» 本文抜粋
■ ■ ■ ■ ■

奇跡の緊急着陸でたくさんの命を救ったパイロットウィップウィトカー機長デンゼルワシントンは英雄か?それとも犯罪者か?このコンセプトが面白そうだと思い見に行きました。
まーーーーとにかく冒頭からの飛行シーンがすごいよーーーー!!!もおおおOMG!!!!!もうしばらくは飛行機乗れないよ。
離陸直後の乱気流を乗り越えたと思ったら、機材の調子が悪く機体が急降下を始めた。これをなんとかするためにウィトカー機長は機体を180度回転させ背面飛行することで機体をグライドさせ住宅地を避けその先の草原にもう一度機体を戻して不時着。クルー2名、乗客4名は亡くなってしまったものの、100名もの命を助けた。

■ ■ ■ ■ ■

» 提供データ
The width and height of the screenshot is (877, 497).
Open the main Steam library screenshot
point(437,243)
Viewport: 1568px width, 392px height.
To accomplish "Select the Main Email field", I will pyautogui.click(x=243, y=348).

■ ■ ■ ■ ■

» 作業内容
1: 本文抜粋から、「まーーーーとにかく冒頭からの」で始まり「の、100名もの命を助けた。」で終わる部分を、一字一句変えずに返してください。
2: 本文抜粋によれば、ウィトカー機長が機体を180度回転させて背面飛行を行ったのはなぜですか。1～3文で説明してください。

» 想定される出力
1:
まーーーーとにかく冒頭からの飛行シーンがすごいよーーーー!!!もおおおOMG!!!!!もうしばらくは飛行機乗れないよ。
離陸直後の乱気流を乗り越えたと思ったら、機材の調子が悪く機体が急降下を始めた。これをなんとかするためにウィトカー機長は機体を180度回転させ背面飛行することで機体をグライドさせ住宅地を避けその先の草原にもう一度機体を戻して不時着。クルー2名、乗客4名は亡くなってしまったものの、100名もの命を助けた。

2: 離陸直後の乱気流を乗り越えた後、機材の調子が悪く機体が急降下を始めたため、それに対処するためです。背面飛行によって機体をグライドさせて住宅地を避け、その先の草原で機体を元に戻して不時着させました。